Expresse todas as linhas do material abaixo como uma lista JSON de strings, uma para cada linha, sem as linhas em branco. Deixe as imagens fora da resposta.

(Registros de localização de itens)
##############################

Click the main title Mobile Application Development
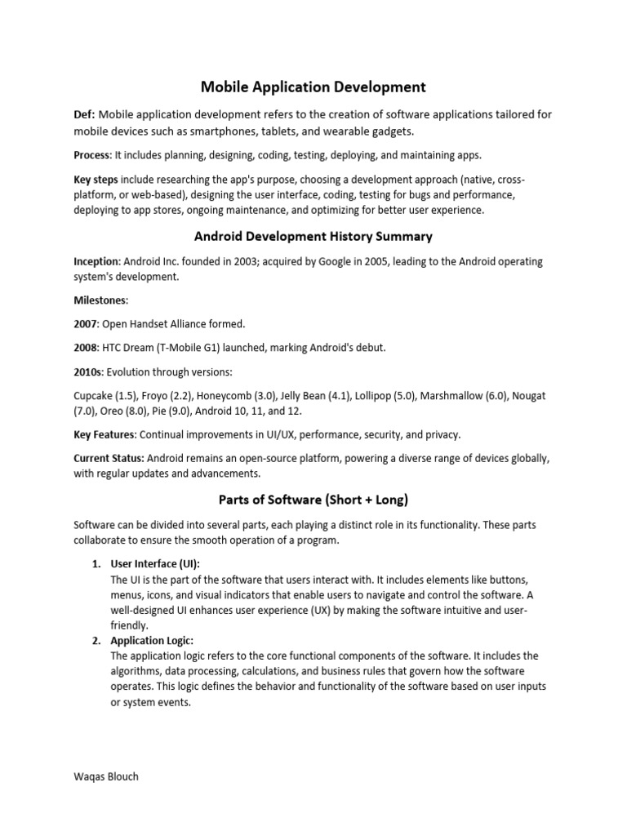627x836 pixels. [313, 86]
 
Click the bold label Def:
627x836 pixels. [85, 114]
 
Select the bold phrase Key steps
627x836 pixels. [96, 180]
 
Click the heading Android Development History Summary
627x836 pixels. [313, 237]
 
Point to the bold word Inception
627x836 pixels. [96, 262]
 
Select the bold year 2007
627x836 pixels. [86, 324]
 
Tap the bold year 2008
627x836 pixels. [86, 348]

##############################

RESULTADO CORRETO
[
  "Click the main title Mobile Application Development",
  "627x836 pixels. [313, 86]",
  "Click the bold label Def:",
  "627x836 pixels. [85, 114]",
  "Select the bold phrase Key steps",
  "627x836 pixels. [96, 180]",
  "Click the heading Android Development History Summary",
  "627x836 pixels. [313, 237]",
  "Point to the bold word Inception",
  "627x836 pixels. [96, 262]",
  "Select the bold year 2007",
  "627x836 pixels. [86, 324]",
  "Tap the bold year 2008",
  "627x836 pixels. [86, 348]"
]